Salman Al-Farisi yang ini juga pintar bersiasat kok. Siasat dalam mencari perhatian.  Buktinya sekarang ekor matanya terus saja mencuri pandang ke arah perempuan yang kini fokus pada layar handphone. Sulit memang mengabaikan sekejap saja pesona Nyai Maryam. Dan anehnya, setiap kali Salman melirik, detik selanjutnya, Nyai Maryam juga menatapnya. Seolah-olah ada magnet di antara keduanya. Bloody hell, jangan sampai ada Nabi Yusuf dan Siti Zulaikha part dua ya?

“Jadi gimana tadi?” tanya Yai Thoyfur. Salman yang tadinya terbengong karena terjebak oleh tatap tak sengaja dengan Nyai Maryam, langsung mengerjap. “Gimana … gimana, Yai?”

Abah Yai terkekeh. Nyai Maryam geleng-geleng. Berusaha masa bodoh dengan pertanyaan santai Yai Thoyfur dan kedunguan Salman. Dia kembali menatap ponselnya dan tampak mengetikkan sesuatu di sana. Tapi perhatiannya segera teralihkan saat seekor kucing masuk dari arah pintu yang terletak di pojok ruangan. Kucing berbulu lebat warna abu dan hitam yang sempat membuat Salman salah paham itu kembali menghampiri majikannya.

“Hey, Salmaaan,” sapa Nyai Maryam pada kucingnya. Tapi saat ini tidak hanya hewan peliharaannya yang merasa terpanggil. Melainkan ....

“Bukan Salman kamu!” sentak Nyai Maryam pada Salman. Lelaki itu kembali menunduk. Ingin rasanya ia mengumpat, “Anjiiiir.”

“Yang tadi sore itu. Kamu kok berani nembak Zoeya?” tanya Abah Thoyfur membuat Salman kembali fokus pada percakapan.

“Zoeya?”  Dahi Salman mengernyit.

“Itu … Zoeya Maryam.” Abah Thoyfur menunjuk Nyai Maryam dengan dagunya sebelum kembali menatap Salman.

“Oh, em ….” Zoeya? Bagus sekali namanya. Salman reflek menatap iri pada kembarannya yang kini bergelayut manja di pangkuan Nyai Maryam. Betapa beruntungnya kucing berbulu hitam itu. Kanapa bukan Salman yang berkemeja hitam saja yang dielus?

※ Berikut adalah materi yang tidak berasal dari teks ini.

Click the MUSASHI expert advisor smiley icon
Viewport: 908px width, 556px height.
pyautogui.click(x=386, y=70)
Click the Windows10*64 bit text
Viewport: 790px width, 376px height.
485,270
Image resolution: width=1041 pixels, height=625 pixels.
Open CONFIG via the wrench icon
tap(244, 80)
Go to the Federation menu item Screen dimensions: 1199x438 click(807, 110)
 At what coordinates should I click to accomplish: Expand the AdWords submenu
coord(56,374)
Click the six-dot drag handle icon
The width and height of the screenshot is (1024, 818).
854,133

“Saya hanya menjalankan tantangan MOS, Yai, Bah,” jawab Salman sesuai fakta. Awalnya. Karena selanjutnya tiba-tiba saja dia merasa tidak sedang menjalani tantangan. Melainkan apa yang dilakukannya tadi sore seolah murni sebuah panggilan jiwa, akibat efek dari rasa kagum yang berlebihan sejak objeknya adalah Nyai Maryam.

“Oh, tantangan MOS?” Tanya Abah Thoyfur.

“Iya, Yai.” Lalu melirik lagi kea rah Nyai Maryam.

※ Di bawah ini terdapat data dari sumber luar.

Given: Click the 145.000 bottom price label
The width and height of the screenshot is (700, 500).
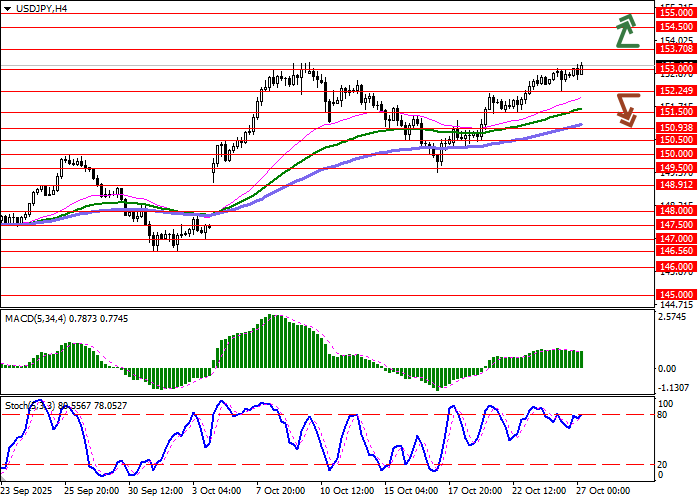Looking at the screenshot, I should coord(677,295).
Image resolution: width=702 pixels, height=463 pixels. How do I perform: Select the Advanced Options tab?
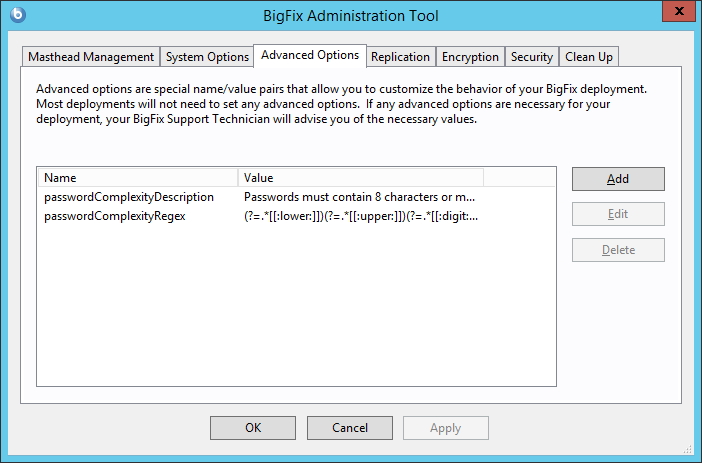coord(309,55)
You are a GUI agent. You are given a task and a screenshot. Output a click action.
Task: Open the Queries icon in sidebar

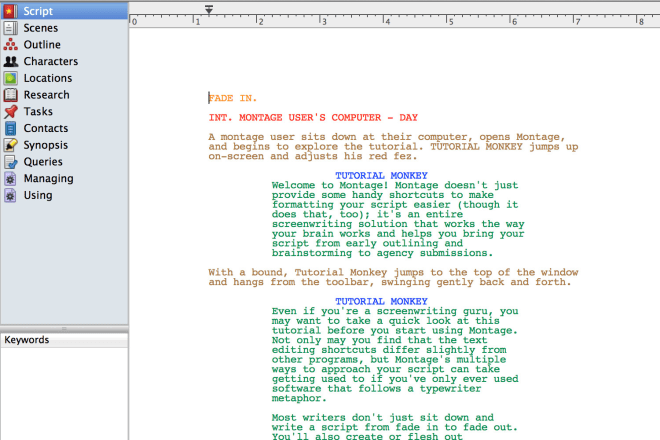coord(11,162)
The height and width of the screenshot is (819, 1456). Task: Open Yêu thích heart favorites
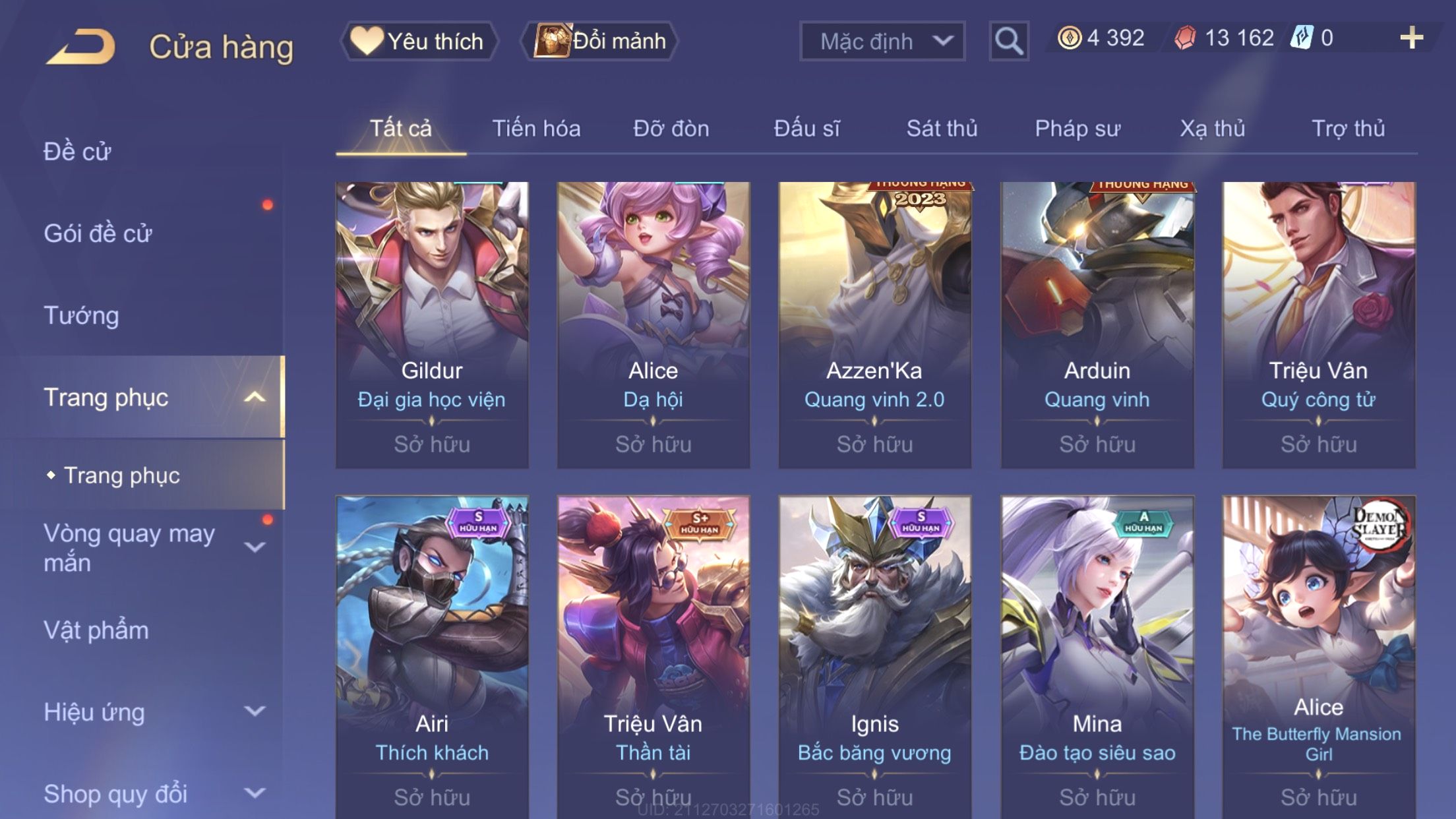418,41
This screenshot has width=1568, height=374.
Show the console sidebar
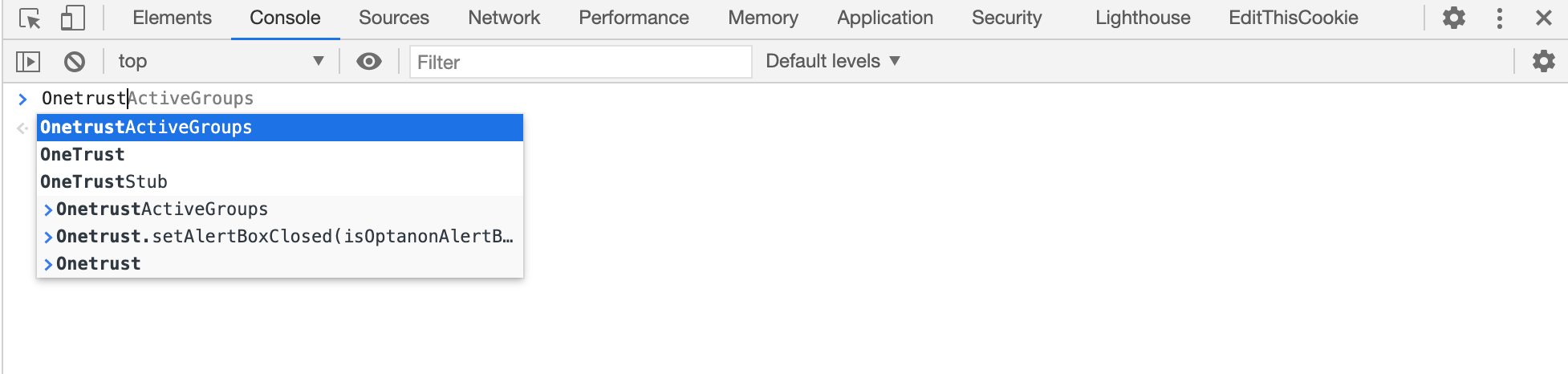28,61
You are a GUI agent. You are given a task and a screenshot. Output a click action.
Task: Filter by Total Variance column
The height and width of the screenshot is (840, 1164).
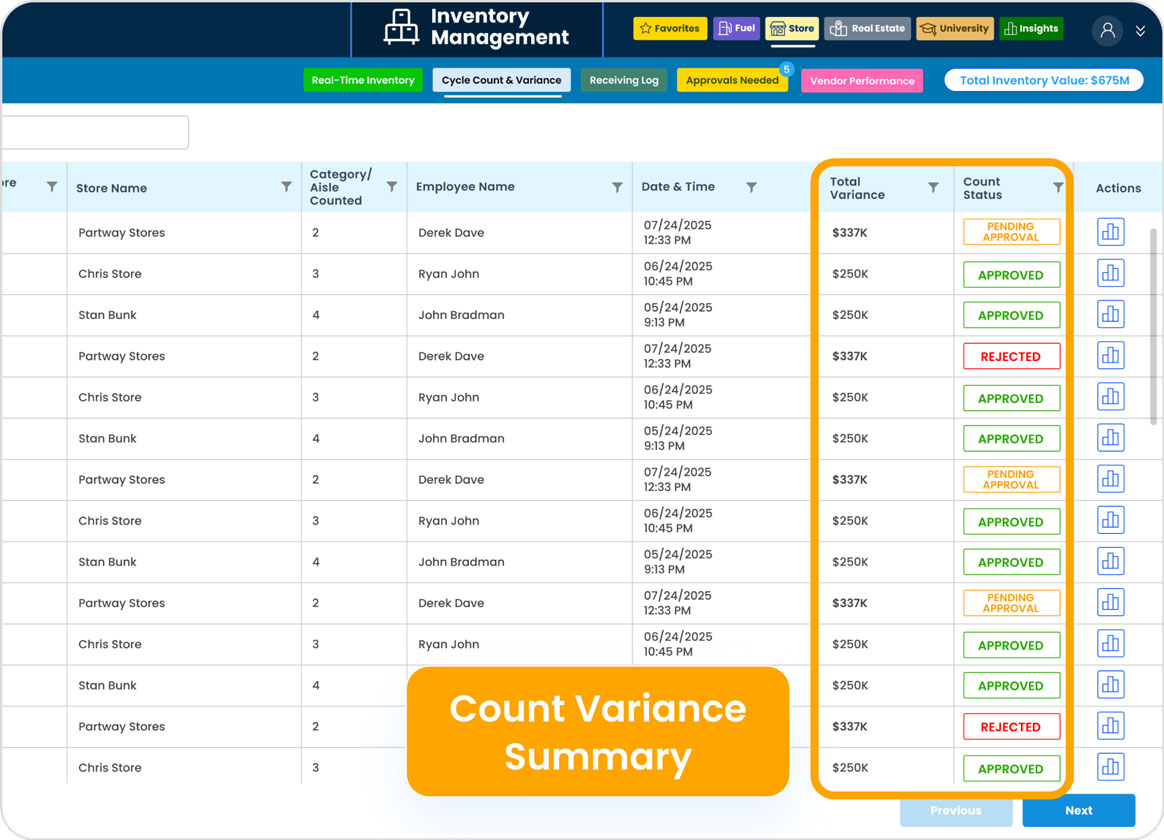(933, 187)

“Mana pengurus yang lain? Mereka juga bertanggun jawab menjelaskan insiden tadi sore,” sambar Nyai Maryam dengan nada ketus. Pasang matanya yang sekilas menyorot wajah Salman serasa seperti sebilah pedang yang terayun ke udara dengan cepat. Aduh. Sakit. Nyeri.

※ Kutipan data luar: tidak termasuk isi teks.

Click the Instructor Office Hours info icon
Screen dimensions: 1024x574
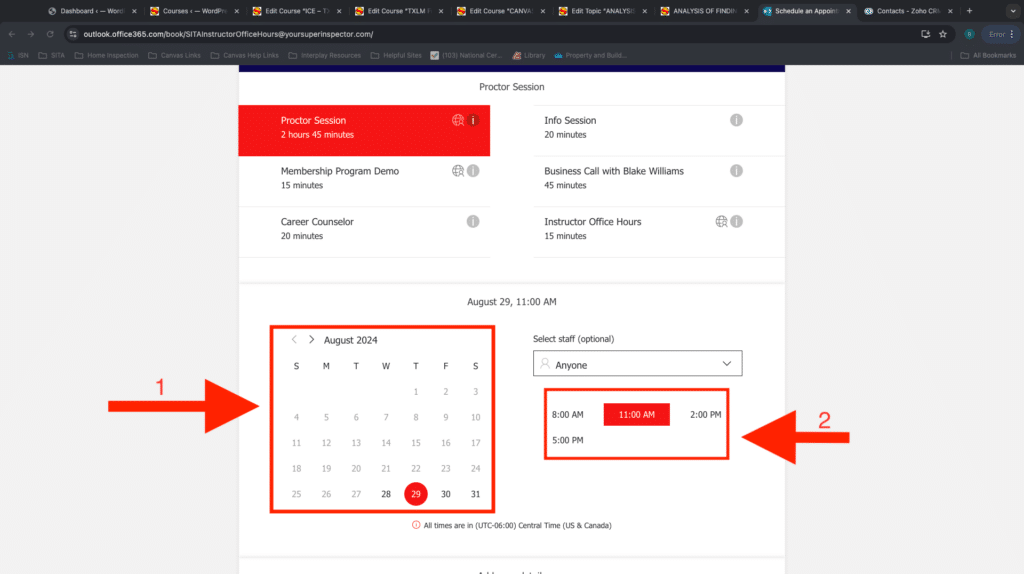(736, 222)
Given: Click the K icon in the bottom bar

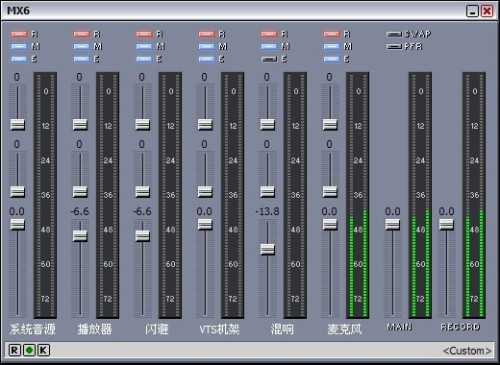Looking at the screenshot, I should [x=44, y=350].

“Itu di ruang tamu, Nya … i.” Ronggeng. Salman hanya meneruskannya dalam hati. Entah mengapa ada rasa tak rela saat menyebut julukan itu. Di matanya, Nyai Maryam  amat sangat belum pantas mendapat gelar tersebut. Dia seharusnya masih dipanggil “Dek.” Dedek Maryam. Dedek Zoeya. Wow, kiwoyo.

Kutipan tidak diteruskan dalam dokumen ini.